Stored data
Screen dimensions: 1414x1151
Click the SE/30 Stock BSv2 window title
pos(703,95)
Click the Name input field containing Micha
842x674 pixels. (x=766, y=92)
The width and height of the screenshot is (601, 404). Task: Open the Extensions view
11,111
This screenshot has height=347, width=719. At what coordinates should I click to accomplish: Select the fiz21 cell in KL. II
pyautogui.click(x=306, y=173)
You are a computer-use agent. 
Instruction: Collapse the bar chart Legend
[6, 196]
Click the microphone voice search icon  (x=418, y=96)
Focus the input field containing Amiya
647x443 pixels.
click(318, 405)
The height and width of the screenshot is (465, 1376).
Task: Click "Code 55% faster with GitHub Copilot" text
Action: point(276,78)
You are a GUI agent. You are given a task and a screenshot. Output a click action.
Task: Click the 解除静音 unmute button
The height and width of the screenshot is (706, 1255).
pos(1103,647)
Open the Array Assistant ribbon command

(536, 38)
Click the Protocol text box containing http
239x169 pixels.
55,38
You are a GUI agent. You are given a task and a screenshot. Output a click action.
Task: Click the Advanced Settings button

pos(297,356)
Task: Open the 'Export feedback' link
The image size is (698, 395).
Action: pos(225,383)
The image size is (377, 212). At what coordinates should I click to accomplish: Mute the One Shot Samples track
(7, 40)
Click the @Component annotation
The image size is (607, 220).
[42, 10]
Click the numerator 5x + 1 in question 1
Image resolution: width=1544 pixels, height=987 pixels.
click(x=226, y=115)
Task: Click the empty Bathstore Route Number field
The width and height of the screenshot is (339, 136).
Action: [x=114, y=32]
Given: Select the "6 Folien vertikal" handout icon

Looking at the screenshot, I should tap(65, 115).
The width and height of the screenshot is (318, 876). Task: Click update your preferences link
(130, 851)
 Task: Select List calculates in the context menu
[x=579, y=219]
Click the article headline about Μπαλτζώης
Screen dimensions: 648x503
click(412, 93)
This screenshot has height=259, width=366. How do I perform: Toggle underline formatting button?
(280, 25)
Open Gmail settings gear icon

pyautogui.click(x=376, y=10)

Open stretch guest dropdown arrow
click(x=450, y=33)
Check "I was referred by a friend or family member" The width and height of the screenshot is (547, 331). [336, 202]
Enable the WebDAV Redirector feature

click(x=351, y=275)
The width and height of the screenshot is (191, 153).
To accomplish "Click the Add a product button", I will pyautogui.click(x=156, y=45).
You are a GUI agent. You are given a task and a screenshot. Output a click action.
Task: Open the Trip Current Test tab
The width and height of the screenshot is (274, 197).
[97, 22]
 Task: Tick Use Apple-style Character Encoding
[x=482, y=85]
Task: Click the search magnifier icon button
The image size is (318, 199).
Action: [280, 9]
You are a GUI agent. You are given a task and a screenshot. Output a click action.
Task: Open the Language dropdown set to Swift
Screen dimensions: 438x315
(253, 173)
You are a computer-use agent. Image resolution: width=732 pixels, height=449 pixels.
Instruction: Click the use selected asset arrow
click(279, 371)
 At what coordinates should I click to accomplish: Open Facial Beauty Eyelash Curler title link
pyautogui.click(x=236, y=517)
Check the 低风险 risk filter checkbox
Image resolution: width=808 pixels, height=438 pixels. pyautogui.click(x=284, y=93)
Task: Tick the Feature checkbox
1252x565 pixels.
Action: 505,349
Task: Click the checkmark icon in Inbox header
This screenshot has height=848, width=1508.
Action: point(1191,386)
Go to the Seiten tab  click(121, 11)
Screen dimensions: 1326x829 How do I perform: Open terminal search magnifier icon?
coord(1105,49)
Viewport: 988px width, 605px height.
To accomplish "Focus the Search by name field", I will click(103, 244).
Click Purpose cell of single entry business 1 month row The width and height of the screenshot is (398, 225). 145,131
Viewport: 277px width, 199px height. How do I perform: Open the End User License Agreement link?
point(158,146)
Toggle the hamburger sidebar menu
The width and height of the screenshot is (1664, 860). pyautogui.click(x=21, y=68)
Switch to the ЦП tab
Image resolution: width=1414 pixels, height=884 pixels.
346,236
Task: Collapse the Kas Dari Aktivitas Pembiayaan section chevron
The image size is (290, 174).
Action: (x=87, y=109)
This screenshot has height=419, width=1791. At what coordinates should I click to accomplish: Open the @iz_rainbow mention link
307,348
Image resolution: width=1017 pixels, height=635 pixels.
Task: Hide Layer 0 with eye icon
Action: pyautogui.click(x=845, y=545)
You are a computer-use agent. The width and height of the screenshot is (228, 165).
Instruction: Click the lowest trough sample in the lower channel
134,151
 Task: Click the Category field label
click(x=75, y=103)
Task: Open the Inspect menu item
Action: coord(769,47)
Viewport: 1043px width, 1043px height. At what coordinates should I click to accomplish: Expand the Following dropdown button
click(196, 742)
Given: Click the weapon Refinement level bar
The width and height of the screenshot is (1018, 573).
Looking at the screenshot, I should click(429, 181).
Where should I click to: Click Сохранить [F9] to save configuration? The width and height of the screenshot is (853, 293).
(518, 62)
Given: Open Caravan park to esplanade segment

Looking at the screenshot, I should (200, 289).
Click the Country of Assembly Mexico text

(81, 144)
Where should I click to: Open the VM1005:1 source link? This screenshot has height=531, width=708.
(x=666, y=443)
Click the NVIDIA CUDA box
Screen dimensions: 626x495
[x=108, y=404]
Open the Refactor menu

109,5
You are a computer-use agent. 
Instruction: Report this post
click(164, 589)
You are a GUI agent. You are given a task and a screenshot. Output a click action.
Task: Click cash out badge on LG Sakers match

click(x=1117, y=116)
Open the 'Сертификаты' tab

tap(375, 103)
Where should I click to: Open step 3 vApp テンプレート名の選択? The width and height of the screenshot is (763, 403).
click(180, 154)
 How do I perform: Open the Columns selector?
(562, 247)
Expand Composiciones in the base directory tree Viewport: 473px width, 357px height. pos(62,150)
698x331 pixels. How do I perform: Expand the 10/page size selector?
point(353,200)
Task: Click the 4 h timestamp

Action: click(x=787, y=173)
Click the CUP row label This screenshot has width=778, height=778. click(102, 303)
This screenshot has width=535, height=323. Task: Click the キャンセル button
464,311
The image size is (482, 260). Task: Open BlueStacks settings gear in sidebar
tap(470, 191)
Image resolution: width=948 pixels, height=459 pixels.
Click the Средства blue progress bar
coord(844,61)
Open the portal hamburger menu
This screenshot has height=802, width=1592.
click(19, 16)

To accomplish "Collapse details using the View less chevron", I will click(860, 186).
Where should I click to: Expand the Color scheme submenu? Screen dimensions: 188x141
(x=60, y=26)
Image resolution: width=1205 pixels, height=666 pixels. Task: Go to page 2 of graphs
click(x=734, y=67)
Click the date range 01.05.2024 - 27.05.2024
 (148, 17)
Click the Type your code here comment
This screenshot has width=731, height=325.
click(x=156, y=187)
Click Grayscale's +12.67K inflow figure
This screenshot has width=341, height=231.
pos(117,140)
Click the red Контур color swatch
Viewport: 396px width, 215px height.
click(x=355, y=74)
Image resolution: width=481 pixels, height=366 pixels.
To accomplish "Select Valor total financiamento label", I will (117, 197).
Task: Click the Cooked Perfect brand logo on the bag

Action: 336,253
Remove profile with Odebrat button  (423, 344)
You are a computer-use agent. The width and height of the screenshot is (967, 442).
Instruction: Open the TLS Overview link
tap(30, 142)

— Required work —
Each of the entries above needs to be given again exactly.

— Written response —
Screen dimensions: 1414x1151
Click the SE/30 Stock BSv2 window title
pos(703,95)
Click the Name input field containing Micha
842x674 pixels. (x=766, y=92)
The width and height of the screenshot is (601, 404). Task: Open the Extensions view
11,111
This screenshot has height=347, width=719. At what coordinates should I click to accomplish: Select the fiz21 cell in KL. II
pyautogui.click(x=306, y=173)
You are a computer-use agent. 
Instruction: Collapse the bar chart Legend
[6, 196]
Click the microphone voice search icon  (x=418, y=96)
Focus the input field containing Amiya
647x443 pixels.
click(318, 405)
The height and width of the screenshot is (465, 1376).
Task: Click "Code 55% faster with GitHub Copilot" text
Action: point(276,78)
You are a GUI agent. You are given a task and a screenshot. Output a click action.
Task: Click the 解除静音 unmute button
The height and width of the screenshot is (706, 1255).
pos(1103,647)
Open the Array Assistant ribbon command

(536, 38)
Click the Protocol text box containing http
239x169 pixels.
55,38
You are a GUI agent. You are given a task and a screenshot. Output a click action.
Task: Click the Advanced Settings button

pos(297,356)
Task: Open the 'Export feedback' link
The image size is (698, 395).
Action: pos(225,383)
The image size is (377, 212). At what coordinates should I click to accomplish: Mute the One Shot Samples track
(7, 40)
Click the @Component annotation
The image size is (607, 220).
[42, 10]
Click the numerator 5x + 1 in question 1
Image resolution: width=1544 pixels, height=987 pixels.
click(x=226, y=115)
Task: Click the empty Bathstore Route Number field
The width and height of the screenshot is (339, 136).
Action: [x=114, y=32]
Given: Select the "6 Folien vertikal" handout icon

Looking at the screenshot, I should tap(65, 115).
The width and height of the screenshot is (318, 876). Task: Click update your preferences link
(130, 851)
 Task: Select List calculates in the context menu
[x=579, y=219]
Click the article headline about Μπαλτζώης
Screen dimensions: 648x503
click(412, 93)
This screenshot has height=259, width=366. How do I perform: Toggle underline formatting button?
(280, 25)
Open Gmail settings gear icon

pyautogui.click(x=376, y=10)

Open stretch guest dropdown arrow
click(x=450, y=33)
Check "I was referred by a friend or family member" The width and height of the screenshot is (547, 331). [336, 202]
Enable the WebDAV Redirector feature

click(x=351, y=275)
The width and height of the screenshot is (191, 153).
To accomplish "Click the Add a product button", I will pyautogui.click(x=156, y=45).
You are a GUI agent. You are given a task and a screenshot. Output a click action.
Task: Open the Trip Current Test tab
The width and height of the screenshot is (274, 197).
[97, 22]
 Task: Tick Use Apple-style Character Encoding
[x=482, y=85]
Task: Click the search magnifier icon button
The image size is (318, 199).
Action: [280, 9]
You are a GUI agent. You are given a task and a screenshot. Output a click action.
Task: Open the Language dropdown set to Swift
Screen dimensions: 438x315
(253, 173)
You are a computer-use agent. Image resolution: width=732 pixels, height=449 pixels.
Instruction: Click the use selected asset arrow
click(279, 371)
 At what coordinates should I click to accomplish: Open Facial Beauty Eyelash Curler title link
pyautogui.click(x=236, y=517)
Check the 低风险 risk filter checkbox
Image resolution: width=808 pixels, height=438 pixels. pyautogui.click(x=284, y=93)
Task: Tick the Feature checkbox
1252x565 pixels.
Action: 505,349
Task: Click the checkmark icon in Inbox header
This screenshot has height=848, width=1508.
Action: point(1191,386)
Go to the Seiten tab  click(121, 11)
Screen dimensions: 1326x829 How do I perform: Open terminal search magnifier icon?
coord(1105,49)
Viewport: 988px width, 605px height.
To accomplish "Focus the Search by name field", I will click(103, 244).
Click Purpose cell of single entry business 1 month row The width and height of the screenshot is (398, 225). 145,131
Viewport: 277px width, 199px height. How do I perform: Open the End User License Agreement link?
point(158,146)
Toggle the hamburger sidebar menu
The width and height of the screenshot is (1664, 860). pyautogui.click(x=21, y=68)
Switch to the ЦП tab
Image resolution: width=1414 pixels, height=884 pixels.
346,236
Task: Collapse the Kas Dari Aktivitas Pembiayaan section chevron
The image size is (290, 174).
Action: (x=87, y=109)
This screenshot has height=419, width=1791. At what coordinates should I click to accomplish: Open the @iz_rainbow mention link
307,348
Image resolution: width=1017 pixels, height=635 pixels.
Task: Hide Layer 0 with eye icon
Action: pyautogui.click(x=845, y=545)
You are a computer-use agent. The width and height of the screenshot is (228, 165).
Instruction: Click the lowest trough sample in the lower channel
134,151
 Task: Click the Category field label
click(x=75, y=103)
Task: Open the Inspect menu item
Action: coord(769,47)
Viewport: 1043px width, 1043px height. At what coordinates should I click to accomplish: Expand the Following dropdown button
click(196, 742)
Given: Click the weapon Refinement level bar
The width and height of the screenshot is (1018, 573).
Looking at the screenshot, I should click(429, 181).
Where should I click to: Click Сохранить [F9] to save configuration? The width and height of the screenshot is (853, 293).
(518, 62)
Given: Open Caravan park to esplanade segment

Looking at the screenshot, I should (200, 289).
Click the Country of Assembly Mexico text

(81, 144)
Where should I click to: Open the VM1005:1 source link? This screenshot has height=531, width=708.
(x=666, y=443)
Click the NVIDIA CUDA box
Screen dimensions: 626x495
[x=108, y=404]
Open the Refactor menu

109,5
You are a computer-use agent. 
Instruction: Report this post
click(164, 589)
You are a GUI agent. You are given a task and a screenshot. Output a click action.
Task: Click cash out badge on LG Sakers match

click(x=1117, y=116)
Open the 'Сертификаты' tab

tap(375, 103)
Where should I click to: Open step 3 vApp テンプレート名の選択? The width and height of the screenshot is (763, 403).
click(180, 154)
 How do I perform: Open the Columns selector?
(562, 247)
Expand Composiciones in the base directory tree Viewport: 473px width, 357px height. pos(62,150)
698x331 pixels. How do I perform: Expand the 10/page size selector?
point(353,200)
Task: Click the 4 h timestamp

Action: click(x=787, y=173)
Click the CUP row label This screenshot has width=778, height=778. click(102, 303)
This screenshot has width=535, height=323. Task: Click the キャンセル button
464,311
The image size is (482, 260). Task: Open BlueStacks settings gear in sidebar
tap(470, 191)
Image resolution: width=948 pixels, height=459 pixels.
Click the Средства blue progress bar
coord(844,61)
Open the portal hamburger menu
This screenshot has height=802, width=1592.
click(19, 16)

To accomplish "Collapse details using the View less chevron", I will click(860, 186).
Where should I click to: Expand the Color scheme submenu? Screen dimensions: 188x141
(x=60, y=26)
Image resolution: width=1205 pixels, height=666 pixels. Task: Go to page 2 of graphs
click(x=734, y=67)
Click the date range 01.05.2024 - 27.05.2024
 (148, 17)
Click the Type your code here comment
This screenshot has width=731, height=325.
click(x=156, y=187)
Click Grayscale's +12.67K inflow figure
This screenshot has width=341, height=231.
pos(117,140)
Click the red Контур color swatch
Viewport: 396px width, 215px height.
click(x=355, y=74)
Image resolution: width=481 pixels, height=366 pixels.
To accomplish "Select Valor total financiamento label", I will (117, 197).
Task: Click the Cooked Perfect brand logo on the bag

Action: 336,253
Remove profile with Odebrat button  (423, 344)
You are a computer-use agent. The width and height of the screenshot is (967, 442).
Instruction: Open the TLS Overview link
tap(30, 142)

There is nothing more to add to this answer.